Your task: Nothing but the lines from the top of the following entries through the line with "Task: Open the String" should be printed, exactly as they are.
==== Exercise input ====
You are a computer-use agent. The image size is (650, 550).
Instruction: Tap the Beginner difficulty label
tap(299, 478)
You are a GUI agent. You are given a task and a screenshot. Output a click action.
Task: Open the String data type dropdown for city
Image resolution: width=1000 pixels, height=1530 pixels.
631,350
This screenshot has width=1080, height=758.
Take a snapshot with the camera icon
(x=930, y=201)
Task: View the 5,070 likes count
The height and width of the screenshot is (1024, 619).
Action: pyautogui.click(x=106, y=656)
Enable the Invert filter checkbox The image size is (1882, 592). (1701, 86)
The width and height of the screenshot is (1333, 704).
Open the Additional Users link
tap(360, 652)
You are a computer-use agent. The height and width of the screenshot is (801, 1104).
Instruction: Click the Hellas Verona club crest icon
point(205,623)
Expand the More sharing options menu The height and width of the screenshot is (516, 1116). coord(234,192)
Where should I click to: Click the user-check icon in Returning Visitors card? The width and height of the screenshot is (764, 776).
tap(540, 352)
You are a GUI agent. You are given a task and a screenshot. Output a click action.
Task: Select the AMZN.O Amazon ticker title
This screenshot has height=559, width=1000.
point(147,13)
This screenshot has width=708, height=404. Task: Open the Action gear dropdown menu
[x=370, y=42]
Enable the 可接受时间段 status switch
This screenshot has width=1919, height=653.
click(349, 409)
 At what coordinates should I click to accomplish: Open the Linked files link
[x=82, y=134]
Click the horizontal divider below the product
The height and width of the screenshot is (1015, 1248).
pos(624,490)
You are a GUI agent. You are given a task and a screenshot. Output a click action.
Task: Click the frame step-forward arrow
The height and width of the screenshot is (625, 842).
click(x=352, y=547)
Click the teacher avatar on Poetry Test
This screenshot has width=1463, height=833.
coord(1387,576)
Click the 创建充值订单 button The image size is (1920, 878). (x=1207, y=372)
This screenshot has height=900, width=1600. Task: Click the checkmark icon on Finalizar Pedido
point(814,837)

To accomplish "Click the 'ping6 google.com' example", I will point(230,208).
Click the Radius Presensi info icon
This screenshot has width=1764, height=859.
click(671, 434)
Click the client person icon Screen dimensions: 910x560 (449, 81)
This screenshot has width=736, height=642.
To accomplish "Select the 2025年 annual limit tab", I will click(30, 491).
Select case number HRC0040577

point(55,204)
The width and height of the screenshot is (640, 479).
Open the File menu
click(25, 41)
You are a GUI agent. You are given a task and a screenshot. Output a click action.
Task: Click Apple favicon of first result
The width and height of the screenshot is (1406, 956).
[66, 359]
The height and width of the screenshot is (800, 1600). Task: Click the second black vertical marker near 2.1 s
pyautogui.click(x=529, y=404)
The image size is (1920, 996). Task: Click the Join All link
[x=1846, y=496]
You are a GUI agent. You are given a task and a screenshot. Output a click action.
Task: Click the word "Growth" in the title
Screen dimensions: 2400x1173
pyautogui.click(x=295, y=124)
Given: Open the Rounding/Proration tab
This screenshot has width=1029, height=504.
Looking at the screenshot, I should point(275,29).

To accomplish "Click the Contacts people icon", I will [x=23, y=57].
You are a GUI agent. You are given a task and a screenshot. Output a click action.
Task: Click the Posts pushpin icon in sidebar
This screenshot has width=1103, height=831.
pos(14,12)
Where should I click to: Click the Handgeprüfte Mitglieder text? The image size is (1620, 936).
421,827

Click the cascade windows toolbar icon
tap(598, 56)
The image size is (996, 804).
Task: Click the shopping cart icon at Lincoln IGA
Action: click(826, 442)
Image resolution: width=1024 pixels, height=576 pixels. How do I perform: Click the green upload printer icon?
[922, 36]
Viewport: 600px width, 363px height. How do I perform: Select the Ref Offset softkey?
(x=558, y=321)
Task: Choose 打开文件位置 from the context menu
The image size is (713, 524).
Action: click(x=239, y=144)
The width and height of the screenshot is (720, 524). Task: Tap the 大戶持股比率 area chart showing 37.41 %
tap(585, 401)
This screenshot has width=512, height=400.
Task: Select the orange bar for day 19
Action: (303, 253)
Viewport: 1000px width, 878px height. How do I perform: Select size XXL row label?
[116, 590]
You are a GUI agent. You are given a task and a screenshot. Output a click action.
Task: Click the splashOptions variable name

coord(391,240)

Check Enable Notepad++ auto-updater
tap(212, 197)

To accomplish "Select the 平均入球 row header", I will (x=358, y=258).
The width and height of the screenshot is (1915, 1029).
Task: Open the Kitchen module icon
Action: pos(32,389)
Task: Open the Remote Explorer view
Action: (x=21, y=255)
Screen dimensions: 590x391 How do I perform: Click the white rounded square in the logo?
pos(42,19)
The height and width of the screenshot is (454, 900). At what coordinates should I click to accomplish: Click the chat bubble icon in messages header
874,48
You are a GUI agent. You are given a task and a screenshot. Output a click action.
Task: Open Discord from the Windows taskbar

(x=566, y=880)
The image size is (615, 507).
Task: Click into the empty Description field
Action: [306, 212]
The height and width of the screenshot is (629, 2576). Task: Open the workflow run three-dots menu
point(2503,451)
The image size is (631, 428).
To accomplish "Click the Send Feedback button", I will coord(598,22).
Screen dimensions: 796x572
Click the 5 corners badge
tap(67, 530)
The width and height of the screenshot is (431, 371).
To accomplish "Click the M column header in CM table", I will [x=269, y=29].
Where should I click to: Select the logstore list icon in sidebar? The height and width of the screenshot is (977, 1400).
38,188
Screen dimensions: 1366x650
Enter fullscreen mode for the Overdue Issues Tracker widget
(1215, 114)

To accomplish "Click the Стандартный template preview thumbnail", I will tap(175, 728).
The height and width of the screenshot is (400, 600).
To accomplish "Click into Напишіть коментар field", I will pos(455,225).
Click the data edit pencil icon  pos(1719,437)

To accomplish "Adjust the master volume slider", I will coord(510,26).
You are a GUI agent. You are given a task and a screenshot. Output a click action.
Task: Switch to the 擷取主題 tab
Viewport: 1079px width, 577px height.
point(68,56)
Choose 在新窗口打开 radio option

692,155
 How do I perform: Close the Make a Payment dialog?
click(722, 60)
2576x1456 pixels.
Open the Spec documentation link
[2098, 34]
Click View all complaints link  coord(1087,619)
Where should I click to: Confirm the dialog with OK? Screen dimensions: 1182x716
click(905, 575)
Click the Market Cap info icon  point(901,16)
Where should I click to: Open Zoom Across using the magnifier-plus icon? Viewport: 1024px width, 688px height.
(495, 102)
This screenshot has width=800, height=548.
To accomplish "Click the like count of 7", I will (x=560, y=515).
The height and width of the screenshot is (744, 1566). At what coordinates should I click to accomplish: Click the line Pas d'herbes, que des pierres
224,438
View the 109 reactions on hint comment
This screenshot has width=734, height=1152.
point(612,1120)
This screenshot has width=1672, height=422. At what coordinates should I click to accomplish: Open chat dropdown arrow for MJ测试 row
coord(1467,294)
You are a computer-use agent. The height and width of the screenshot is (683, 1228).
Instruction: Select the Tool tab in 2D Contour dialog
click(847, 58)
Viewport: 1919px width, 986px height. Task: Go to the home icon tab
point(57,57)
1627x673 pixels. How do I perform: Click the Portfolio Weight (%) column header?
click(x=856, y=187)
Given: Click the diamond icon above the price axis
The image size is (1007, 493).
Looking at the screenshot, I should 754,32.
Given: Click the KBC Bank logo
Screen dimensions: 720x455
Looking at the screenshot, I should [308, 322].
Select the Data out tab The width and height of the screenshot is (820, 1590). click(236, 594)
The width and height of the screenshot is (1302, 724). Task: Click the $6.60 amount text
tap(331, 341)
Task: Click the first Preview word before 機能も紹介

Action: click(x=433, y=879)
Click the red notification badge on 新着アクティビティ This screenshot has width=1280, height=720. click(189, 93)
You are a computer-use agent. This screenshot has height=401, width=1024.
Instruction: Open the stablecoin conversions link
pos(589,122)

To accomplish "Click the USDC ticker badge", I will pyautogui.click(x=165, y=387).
====
Solution for this task:
You are a computer-use agent. The image size is (650, 550).
Instruction: Tap the Beginner difficulty label
tap(299, 478)
You are a GUI agent. You are given a task and a screenshot. Output a click action.
Task: Open the String data type dropdown for city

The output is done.